Dall’ambasciata di Roma le rassicurazioni del caso fanno il giro delle sedi diplomatiche europee: «Il governo italiano si è mosso con decisione. Rimangono le richieste di aiuto di tanti colpiti dalla crisi.
I pescatori chiedono sostegni e molti insistono nella distinzione complicata tra pesce fresco commestibile e frutti di mare contaminati o comunque a rischio». Le previsioni sugli effetti vanno oltre il contesto dell’estate 1973: paura, instabilità politica, conflittualità sociale incontrollabile. Troppi mali antichi riconducibili all’imprevista epidemia estiva. «Chiudono i ristoranti, anche quelli con maggiore successo, il clima appare cupo e tempestato da nuove emergenze. Da qualche giorno si segnala anche un calo nel consumo di frutta e verdura. I limoni utili a contenere gli effetti del contagio si vendono a caro prezzo al mercato nero. Tutte le filiere agricole sono a rischio, il governo cerca sostegno dagli alleati». Iniziano così a essere socializzate alcune scelte di fondo: «Bisogna insistere affinché vengano igienizzati locali pubblici e intere zone delle città coinvolte dall’epidemia. Occorrono finanziamenti urgenti, strutture, strumenti adeguati per evitare che la situazione possa sfuggire di mano».
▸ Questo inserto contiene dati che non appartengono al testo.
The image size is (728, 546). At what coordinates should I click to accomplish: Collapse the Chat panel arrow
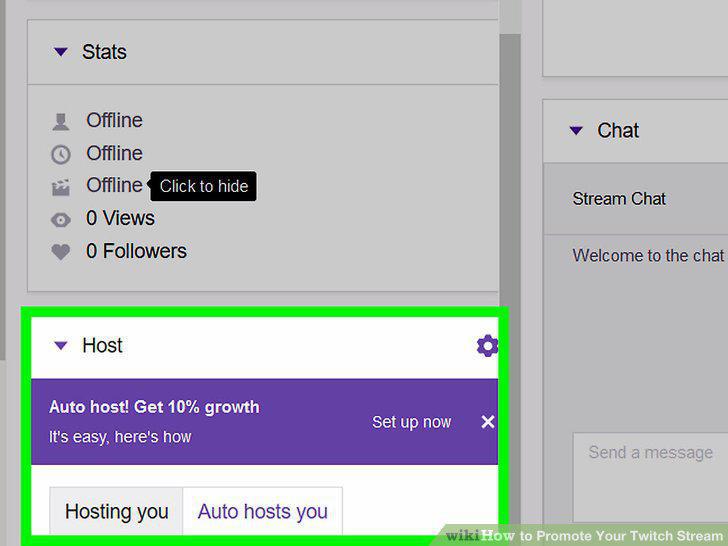pos(576,130)
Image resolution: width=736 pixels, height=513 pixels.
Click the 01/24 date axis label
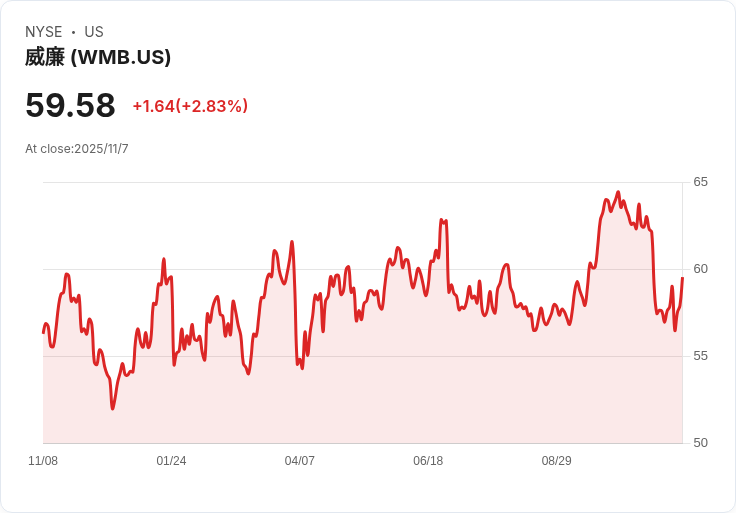171,461
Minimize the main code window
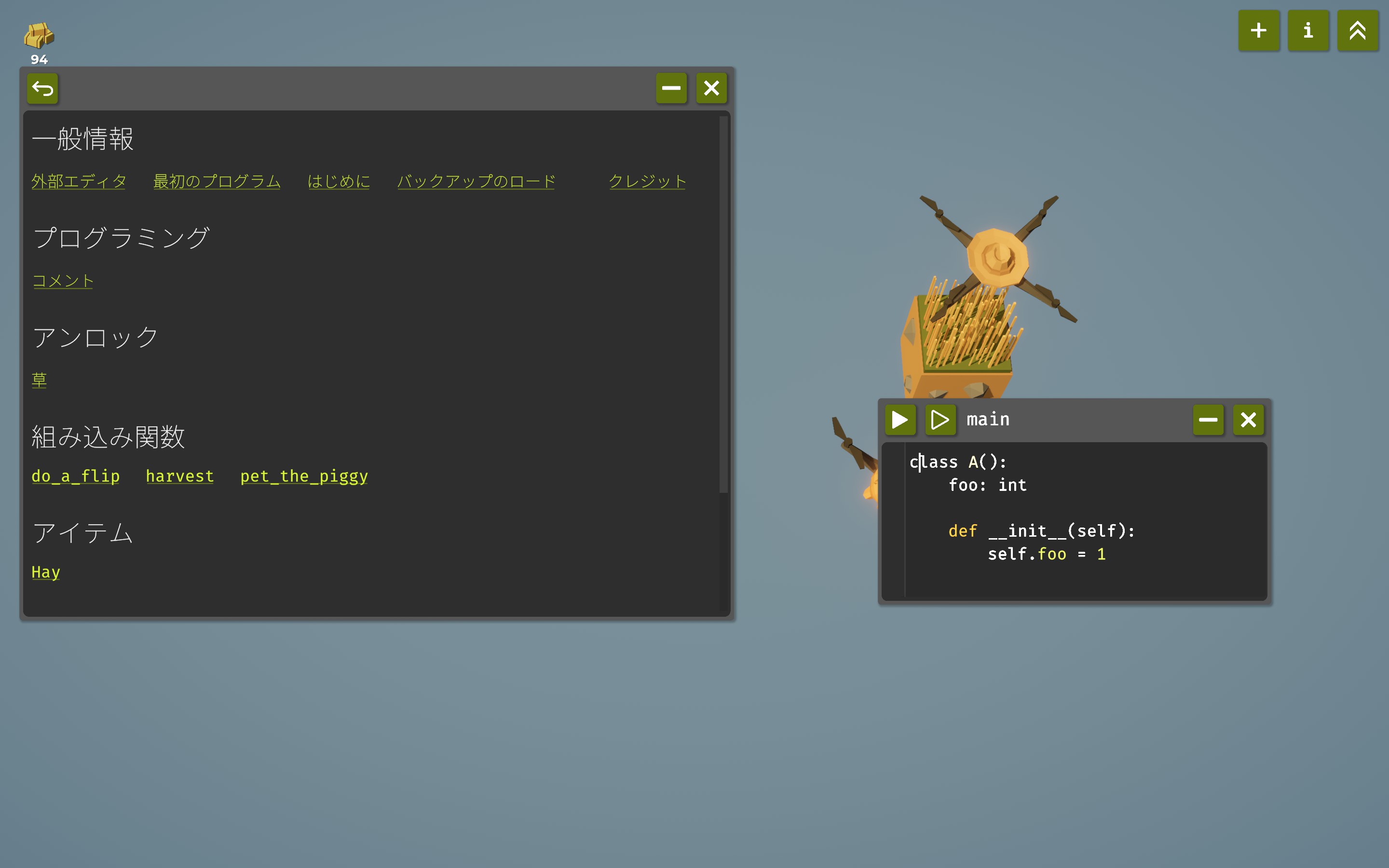The width and height of the screenshot is (1389, 868). click(1208, 420)

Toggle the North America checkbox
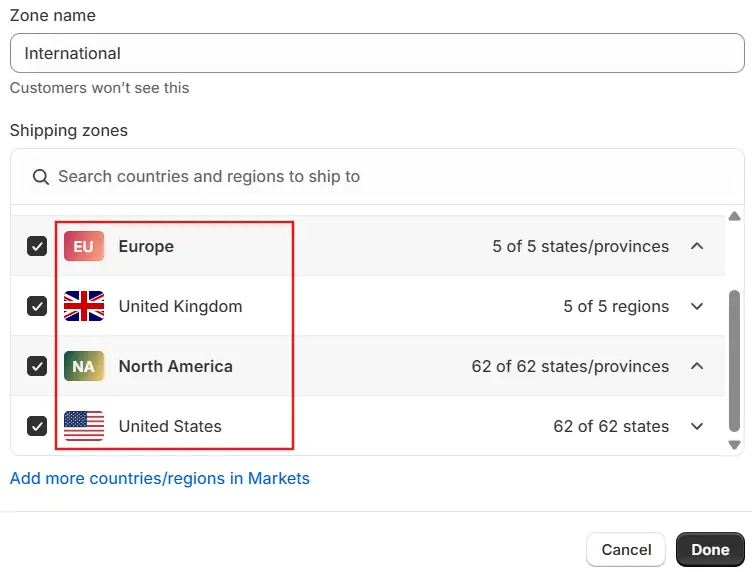37,366
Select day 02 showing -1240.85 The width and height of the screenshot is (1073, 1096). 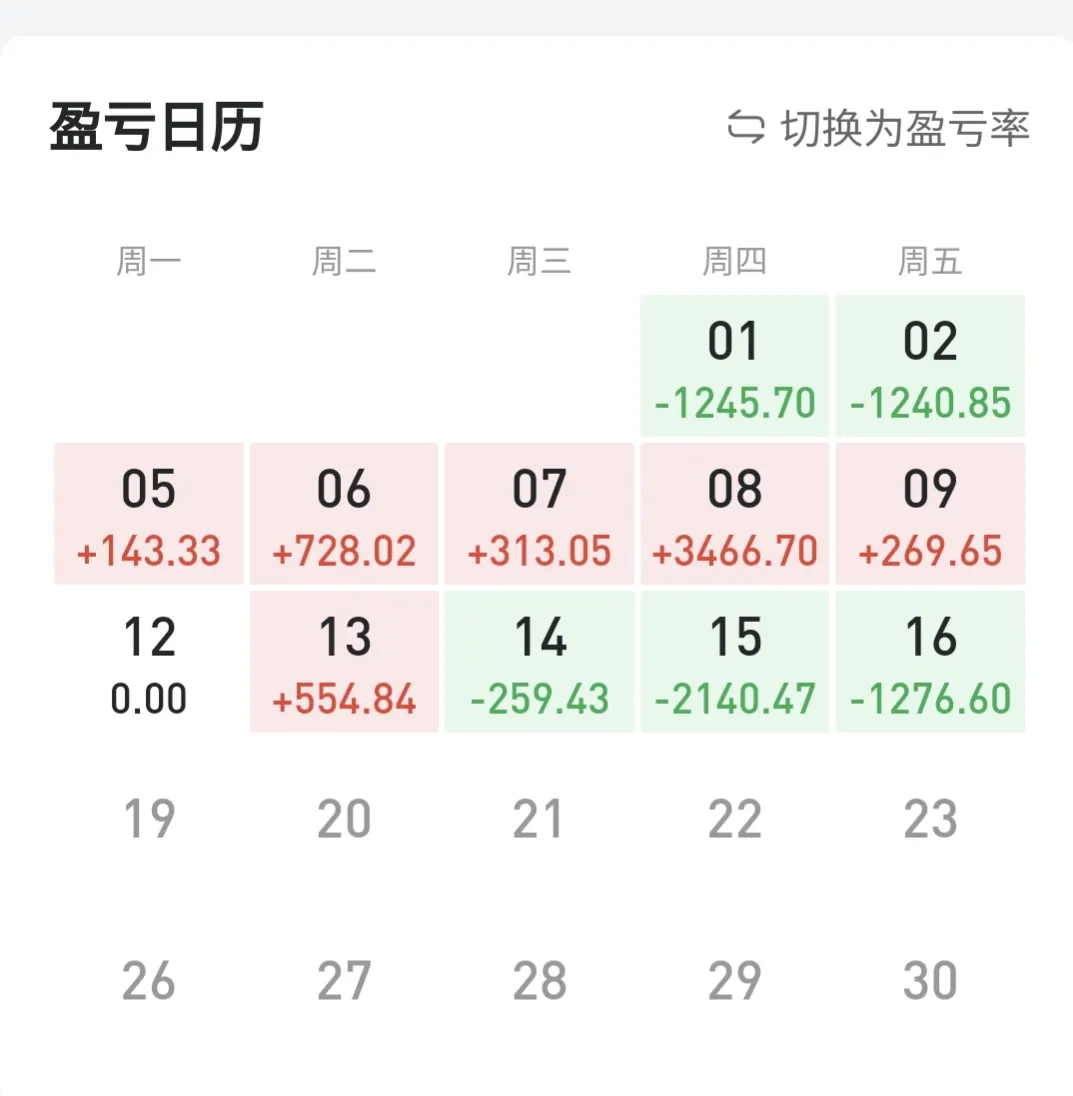click(930, 366)
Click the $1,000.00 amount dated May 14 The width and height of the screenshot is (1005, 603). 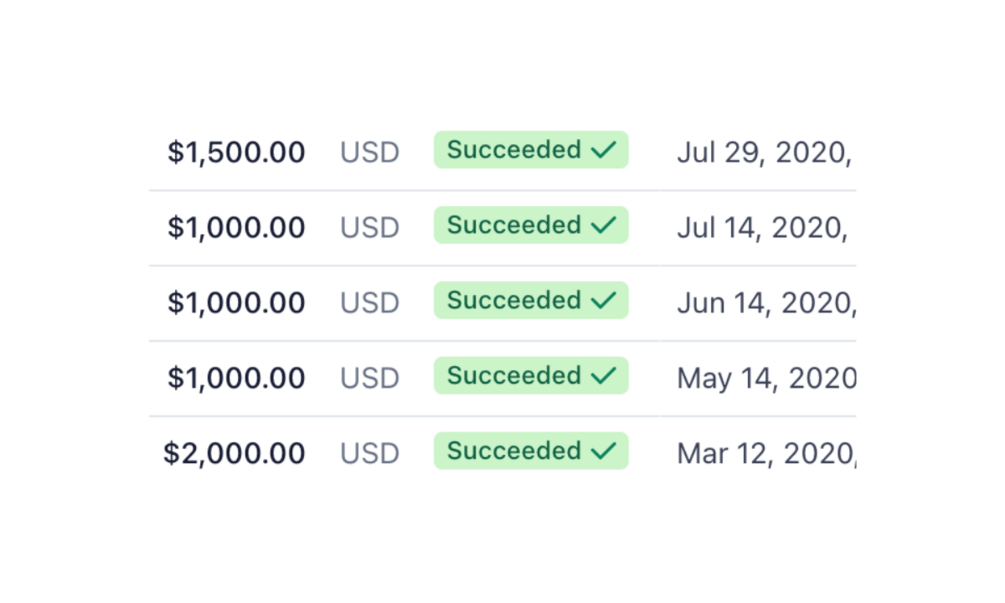(x=236, y=378)
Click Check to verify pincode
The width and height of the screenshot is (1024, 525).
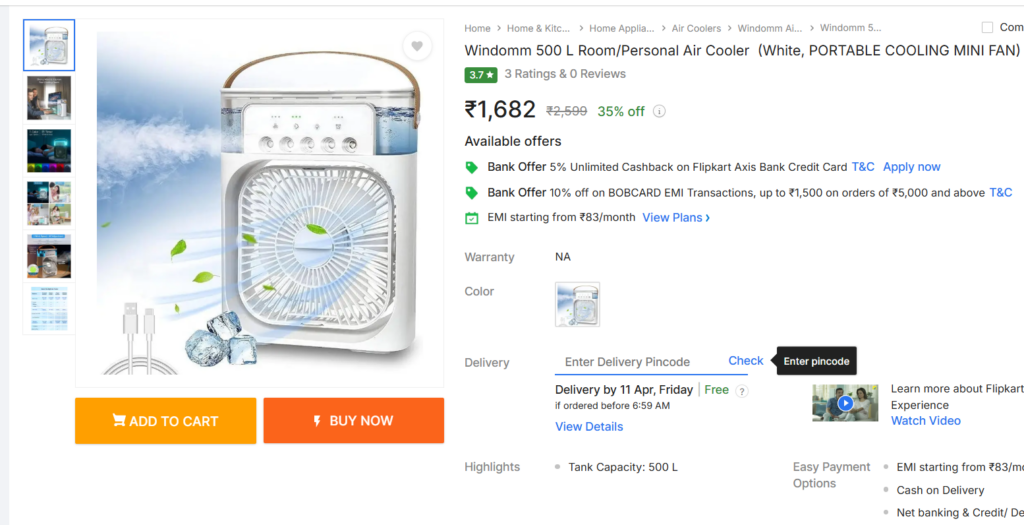click(x=745, y=361)

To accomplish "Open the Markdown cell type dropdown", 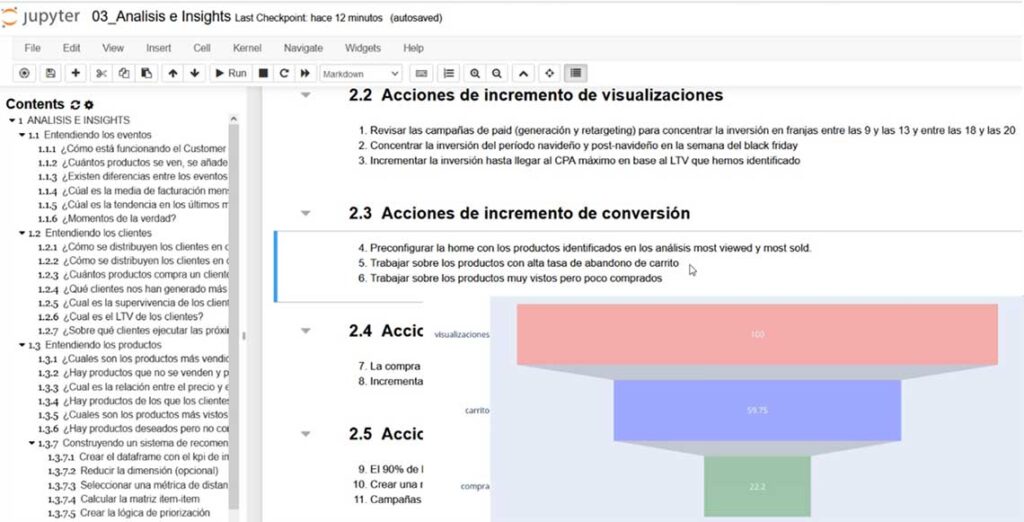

Contenere gli effetti del contagio, limitare spostamenti e assembramenti: «Ispezioni continue riguardano aziende, cinema, teatri, caffè e luoghi frequentati senza i dovuti controlli sanitari. Si parla con insistenza di un protocollo di riferimento».
E a seguire le reazioni di chi non è convinto: «Gli industriali chiedono di poter ridurre i salari, sono diversi i settori coinvolti: ristorazione, turismo, eventi culturali e religiosi». Una dotazione di emergenza può essere una chiave decisiva per rafforzare ruolo e capacità dell’esecutivo: distribuzione di cibo e acqua nelle zone a rischio, stanziamento di dollari per limitare gli effetti di una «questione sociale pericolosa».
Dopo i primi scambi di informazioni le priorità nel carteggio tra ambasciata e dipartimento di Stato convergono su due aspetti: isolare con una sorta di quarantena le aree infette e sostenere senza esitazioni la campagna per vaccinare la stragrande maggioranza della popolazione potenzialmente contagiabile. «Le riforme nel Mezzogiorno sono urgenti. Tra l’altro con la creazione delle regioni la sanità pubblica è stata trasferita a una competenza regionale e soffre per assenza di personale e mezzi». Da qui la spinta a intervenire con un’azione di profilassi di massa: in poco più di una settimana una vaccinazione diffusa anche grazie alle siringhe a pistola in dotazione presso la sesta flotta statunitense.
Il plauso che l’ambasciatore Volpe indirizza a Washington parla di un risultato «straordinario, con militari e volontari siamo riusciti a vaccinare 200 mila cittadini. Il ministro degli esteri Aldo Moro ha speso parole importanti nei nostri confronti e anche l’opposizione comunista ha ringraziato pubblicamente l’impegno degli Stati Uniti».